• INSTRUCTIONS TO FOLLOW: From the data below, copy each line that includes the word "label".

(Beginning of RECORDS SHOWN)

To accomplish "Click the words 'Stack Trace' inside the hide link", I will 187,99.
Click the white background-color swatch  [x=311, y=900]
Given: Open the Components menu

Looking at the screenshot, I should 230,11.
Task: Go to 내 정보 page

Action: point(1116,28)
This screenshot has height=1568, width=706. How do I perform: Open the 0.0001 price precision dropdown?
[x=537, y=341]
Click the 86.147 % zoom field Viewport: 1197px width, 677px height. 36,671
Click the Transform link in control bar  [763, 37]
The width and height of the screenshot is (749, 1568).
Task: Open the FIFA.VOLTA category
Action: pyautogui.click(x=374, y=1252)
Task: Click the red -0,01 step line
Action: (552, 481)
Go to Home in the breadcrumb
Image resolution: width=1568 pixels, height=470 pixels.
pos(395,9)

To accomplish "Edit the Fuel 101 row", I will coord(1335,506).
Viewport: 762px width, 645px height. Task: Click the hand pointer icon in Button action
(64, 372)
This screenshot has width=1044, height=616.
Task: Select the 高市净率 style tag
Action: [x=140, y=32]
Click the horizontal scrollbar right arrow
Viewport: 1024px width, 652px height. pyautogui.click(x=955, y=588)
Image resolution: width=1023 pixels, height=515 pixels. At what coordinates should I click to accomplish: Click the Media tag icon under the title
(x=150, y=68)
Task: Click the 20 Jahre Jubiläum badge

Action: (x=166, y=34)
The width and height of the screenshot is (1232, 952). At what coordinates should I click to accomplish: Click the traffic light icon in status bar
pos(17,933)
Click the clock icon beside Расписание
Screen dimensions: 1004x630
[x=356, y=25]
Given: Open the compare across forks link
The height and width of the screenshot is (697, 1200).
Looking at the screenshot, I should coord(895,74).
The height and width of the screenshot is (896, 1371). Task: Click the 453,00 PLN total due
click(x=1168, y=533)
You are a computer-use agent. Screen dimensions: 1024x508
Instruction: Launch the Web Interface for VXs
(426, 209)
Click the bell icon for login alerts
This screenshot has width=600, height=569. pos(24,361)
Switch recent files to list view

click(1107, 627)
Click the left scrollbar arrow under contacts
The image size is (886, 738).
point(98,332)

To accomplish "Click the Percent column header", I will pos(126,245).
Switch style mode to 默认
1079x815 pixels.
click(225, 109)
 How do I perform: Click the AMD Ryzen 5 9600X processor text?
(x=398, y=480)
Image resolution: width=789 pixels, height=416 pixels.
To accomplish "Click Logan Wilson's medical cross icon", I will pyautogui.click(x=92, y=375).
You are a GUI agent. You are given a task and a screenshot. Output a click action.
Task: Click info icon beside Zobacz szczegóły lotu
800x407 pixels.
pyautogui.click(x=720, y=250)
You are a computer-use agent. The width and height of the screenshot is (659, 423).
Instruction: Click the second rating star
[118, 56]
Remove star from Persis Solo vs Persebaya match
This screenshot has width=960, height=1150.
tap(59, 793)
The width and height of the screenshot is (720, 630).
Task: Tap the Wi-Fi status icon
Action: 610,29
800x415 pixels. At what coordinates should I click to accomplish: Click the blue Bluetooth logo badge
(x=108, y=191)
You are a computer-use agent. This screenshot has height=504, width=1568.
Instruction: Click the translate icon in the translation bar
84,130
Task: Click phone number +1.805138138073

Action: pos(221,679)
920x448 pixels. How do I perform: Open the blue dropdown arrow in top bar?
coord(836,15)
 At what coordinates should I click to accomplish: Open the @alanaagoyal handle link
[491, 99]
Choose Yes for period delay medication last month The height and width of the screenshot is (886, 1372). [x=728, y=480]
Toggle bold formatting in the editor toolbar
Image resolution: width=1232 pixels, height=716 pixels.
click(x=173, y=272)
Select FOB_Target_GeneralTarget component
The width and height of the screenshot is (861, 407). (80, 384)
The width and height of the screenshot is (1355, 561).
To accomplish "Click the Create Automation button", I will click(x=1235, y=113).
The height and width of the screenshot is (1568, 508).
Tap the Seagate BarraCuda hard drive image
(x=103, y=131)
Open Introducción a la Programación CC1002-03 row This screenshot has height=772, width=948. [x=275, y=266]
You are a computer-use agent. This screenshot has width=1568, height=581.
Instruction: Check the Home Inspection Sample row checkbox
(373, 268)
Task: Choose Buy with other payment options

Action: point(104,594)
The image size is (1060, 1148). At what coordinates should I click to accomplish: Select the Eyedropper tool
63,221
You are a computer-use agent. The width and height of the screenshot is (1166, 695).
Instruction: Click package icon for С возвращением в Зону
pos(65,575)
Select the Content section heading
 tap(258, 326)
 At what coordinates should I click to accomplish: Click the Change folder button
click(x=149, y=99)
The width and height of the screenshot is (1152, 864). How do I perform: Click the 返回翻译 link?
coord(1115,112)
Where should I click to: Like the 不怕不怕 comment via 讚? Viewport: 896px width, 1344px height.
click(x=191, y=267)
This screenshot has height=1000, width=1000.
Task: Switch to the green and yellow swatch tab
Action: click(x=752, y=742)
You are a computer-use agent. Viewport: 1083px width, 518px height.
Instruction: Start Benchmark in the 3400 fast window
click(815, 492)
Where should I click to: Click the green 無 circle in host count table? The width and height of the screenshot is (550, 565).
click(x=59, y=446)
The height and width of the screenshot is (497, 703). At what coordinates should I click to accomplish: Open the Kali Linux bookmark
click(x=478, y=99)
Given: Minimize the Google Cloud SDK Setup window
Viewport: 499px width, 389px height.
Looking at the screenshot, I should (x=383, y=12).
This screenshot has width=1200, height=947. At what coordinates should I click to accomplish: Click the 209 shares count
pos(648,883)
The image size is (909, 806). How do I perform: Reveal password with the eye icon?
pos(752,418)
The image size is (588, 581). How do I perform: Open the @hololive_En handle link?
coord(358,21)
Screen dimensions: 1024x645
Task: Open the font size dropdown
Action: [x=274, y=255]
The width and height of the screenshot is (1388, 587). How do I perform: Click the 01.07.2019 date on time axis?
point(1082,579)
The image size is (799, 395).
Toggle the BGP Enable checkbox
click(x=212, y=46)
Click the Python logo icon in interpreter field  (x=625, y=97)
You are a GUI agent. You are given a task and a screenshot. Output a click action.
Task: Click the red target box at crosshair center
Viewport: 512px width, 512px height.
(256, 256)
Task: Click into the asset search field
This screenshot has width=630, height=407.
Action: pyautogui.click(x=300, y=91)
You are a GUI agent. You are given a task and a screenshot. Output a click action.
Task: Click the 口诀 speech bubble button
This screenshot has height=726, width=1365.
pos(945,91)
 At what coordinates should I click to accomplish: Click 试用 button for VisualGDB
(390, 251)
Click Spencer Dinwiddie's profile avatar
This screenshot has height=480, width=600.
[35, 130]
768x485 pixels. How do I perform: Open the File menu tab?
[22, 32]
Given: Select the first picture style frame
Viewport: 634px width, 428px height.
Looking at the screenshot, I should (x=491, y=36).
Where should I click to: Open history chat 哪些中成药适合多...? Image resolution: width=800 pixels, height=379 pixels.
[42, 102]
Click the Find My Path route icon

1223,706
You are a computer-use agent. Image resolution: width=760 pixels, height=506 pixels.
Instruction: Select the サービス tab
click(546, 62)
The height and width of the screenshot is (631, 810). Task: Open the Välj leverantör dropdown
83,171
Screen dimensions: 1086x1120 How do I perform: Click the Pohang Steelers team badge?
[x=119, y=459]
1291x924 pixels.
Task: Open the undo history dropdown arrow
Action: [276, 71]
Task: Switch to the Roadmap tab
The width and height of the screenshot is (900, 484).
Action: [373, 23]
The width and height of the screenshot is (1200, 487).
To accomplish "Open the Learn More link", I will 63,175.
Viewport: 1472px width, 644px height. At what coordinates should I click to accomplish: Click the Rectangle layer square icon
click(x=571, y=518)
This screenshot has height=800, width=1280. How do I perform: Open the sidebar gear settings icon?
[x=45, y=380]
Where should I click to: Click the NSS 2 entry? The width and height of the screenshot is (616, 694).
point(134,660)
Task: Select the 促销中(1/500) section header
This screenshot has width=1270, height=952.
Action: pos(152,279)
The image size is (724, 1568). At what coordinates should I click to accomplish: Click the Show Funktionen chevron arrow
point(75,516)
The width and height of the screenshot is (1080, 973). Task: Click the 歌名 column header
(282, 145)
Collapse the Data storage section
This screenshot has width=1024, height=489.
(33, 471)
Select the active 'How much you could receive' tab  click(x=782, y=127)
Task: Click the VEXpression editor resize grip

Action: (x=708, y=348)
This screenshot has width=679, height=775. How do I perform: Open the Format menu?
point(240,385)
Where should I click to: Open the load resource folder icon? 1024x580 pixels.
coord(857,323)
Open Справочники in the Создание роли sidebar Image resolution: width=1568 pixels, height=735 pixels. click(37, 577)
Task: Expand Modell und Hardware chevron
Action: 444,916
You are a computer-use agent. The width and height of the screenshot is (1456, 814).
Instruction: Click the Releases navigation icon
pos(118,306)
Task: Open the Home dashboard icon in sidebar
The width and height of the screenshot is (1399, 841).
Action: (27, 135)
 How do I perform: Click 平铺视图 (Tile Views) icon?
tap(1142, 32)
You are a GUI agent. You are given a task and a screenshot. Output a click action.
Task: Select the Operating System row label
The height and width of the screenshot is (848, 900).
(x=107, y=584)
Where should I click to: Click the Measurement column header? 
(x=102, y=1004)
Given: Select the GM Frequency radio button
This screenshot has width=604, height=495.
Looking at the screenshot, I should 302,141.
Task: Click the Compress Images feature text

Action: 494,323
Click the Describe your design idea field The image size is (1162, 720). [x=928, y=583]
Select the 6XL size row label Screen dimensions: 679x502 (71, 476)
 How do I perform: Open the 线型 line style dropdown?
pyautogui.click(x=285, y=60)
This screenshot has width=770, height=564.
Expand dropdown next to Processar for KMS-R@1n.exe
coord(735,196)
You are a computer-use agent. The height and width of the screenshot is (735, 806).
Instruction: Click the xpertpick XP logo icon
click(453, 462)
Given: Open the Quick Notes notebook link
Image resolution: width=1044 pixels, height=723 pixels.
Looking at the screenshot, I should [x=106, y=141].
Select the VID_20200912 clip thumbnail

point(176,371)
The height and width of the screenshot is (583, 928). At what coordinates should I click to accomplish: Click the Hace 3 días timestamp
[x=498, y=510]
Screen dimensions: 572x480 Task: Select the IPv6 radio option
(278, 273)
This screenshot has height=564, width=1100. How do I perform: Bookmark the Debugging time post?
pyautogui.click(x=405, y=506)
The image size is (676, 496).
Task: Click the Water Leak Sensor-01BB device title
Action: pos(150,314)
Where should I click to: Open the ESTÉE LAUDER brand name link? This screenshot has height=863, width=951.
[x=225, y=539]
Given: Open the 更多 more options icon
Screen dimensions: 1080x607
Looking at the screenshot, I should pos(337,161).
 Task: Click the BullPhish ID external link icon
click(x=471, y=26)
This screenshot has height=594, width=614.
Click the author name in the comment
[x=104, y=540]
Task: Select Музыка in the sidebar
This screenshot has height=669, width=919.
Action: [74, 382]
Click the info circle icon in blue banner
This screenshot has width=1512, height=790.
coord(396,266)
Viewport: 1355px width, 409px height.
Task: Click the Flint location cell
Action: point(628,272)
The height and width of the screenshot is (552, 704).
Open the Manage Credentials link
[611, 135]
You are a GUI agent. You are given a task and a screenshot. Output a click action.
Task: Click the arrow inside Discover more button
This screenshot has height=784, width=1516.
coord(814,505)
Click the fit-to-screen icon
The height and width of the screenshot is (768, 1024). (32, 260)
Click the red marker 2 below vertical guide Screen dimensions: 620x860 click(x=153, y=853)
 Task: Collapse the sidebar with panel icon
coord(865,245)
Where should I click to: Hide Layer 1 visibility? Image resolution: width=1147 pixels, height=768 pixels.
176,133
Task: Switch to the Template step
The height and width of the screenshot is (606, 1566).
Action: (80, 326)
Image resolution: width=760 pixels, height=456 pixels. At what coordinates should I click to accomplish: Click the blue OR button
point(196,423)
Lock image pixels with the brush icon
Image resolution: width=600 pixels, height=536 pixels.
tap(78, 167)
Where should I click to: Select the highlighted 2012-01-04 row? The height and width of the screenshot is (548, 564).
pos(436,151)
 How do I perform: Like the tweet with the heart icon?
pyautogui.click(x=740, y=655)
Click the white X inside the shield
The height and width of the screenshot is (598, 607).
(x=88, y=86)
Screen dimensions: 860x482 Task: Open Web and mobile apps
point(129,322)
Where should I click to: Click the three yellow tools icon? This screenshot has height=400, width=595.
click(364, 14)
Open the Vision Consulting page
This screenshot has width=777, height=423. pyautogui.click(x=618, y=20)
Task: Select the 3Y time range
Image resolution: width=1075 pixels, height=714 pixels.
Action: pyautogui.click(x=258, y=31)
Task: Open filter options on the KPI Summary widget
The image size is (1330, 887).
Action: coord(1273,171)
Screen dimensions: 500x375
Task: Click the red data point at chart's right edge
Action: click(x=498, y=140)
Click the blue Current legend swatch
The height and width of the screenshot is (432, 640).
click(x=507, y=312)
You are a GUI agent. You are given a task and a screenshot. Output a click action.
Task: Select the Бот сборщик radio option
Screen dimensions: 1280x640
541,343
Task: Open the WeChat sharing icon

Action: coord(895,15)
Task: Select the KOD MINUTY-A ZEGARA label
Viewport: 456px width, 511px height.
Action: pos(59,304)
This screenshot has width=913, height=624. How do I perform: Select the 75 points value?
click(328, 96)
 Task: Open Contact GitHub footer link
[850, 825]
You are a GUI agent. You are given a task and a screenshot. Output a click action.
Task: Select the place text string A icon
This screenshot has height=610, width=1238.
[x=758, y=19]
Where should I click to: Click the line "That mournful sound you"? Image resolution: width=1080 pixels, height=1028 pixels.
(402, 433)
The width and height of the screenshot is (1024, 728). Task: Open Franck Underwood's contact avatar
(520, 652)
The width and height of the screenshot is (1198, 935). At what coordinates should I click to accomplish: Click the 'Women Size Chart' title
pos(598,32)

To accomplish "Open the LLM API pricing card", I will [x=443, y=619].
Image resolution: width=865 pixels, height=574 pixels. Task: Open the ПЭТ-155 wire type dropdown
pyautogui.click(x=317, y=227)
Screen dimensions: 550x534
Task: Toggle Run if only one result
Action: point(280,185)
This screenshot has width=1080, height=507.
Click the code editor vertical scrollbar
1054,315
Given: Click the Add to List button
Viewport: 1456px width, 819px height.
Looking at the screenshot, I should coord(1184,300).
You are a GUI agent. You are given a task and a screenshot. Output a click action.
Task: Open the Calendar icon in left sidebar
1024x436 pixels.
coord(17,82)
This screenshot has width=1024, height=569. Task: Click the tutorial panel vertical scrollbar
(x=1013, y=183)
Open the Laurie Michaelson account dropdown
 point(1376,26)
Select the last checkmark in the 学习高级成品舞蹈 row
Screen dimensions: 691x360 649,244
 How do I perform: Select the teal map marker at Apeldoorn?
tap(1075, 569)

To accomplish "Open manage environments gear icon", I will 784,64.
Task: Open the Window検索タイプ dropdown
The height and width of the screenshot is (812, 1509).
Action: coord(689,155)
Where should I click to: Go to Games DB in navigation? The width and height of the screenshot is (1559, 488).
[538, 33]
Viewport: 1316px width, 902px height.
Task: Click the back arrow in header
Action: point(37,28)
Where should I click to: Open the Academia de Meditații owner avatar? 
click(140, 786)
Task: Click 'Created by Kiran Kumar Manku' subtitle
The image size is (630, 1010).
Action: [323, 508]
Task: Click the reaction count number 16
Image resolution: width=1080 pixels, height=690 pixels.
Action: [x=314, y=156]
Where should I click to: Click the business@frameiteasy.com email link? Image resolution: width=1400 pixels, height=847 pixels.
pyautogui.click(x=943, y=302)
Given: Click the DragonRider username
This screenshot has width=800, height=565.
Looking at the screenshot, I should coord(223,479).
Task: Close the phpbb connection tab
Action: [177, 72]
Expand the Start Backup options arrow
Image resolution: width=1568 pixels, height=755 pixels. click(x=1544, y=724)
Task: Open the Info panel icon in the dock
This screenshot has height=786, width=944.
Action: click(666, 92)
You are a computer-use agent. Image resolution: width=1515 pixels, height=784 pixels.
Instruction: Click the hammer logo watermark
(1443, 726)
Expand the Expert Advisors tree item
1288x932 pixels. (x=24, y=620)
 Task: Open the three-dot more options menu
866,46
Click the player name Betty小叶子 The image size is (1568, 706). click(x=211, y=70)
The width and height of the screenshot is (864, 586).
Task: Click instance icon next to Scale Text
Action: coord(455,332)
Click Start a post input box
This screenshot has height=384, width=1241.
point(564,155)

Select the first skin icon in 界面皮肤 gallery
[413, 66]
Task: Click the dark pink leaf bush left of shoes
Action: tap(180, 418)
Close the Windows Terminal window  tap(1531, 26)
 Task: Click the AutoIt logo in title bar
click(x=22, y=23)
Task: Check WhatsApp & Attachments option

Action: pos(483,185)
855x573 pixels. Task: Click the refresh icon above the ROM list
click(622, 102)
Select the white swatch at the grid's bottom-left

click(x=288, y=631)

(End of RECORDS SHOWN)

• TASK RESPONSE:
Task: Select the Operating System row label
Select the 6XL size row label Screen dimensions: 679x502 (71, 476)
Task: Select the KOD MINUTY-A ZEGARA label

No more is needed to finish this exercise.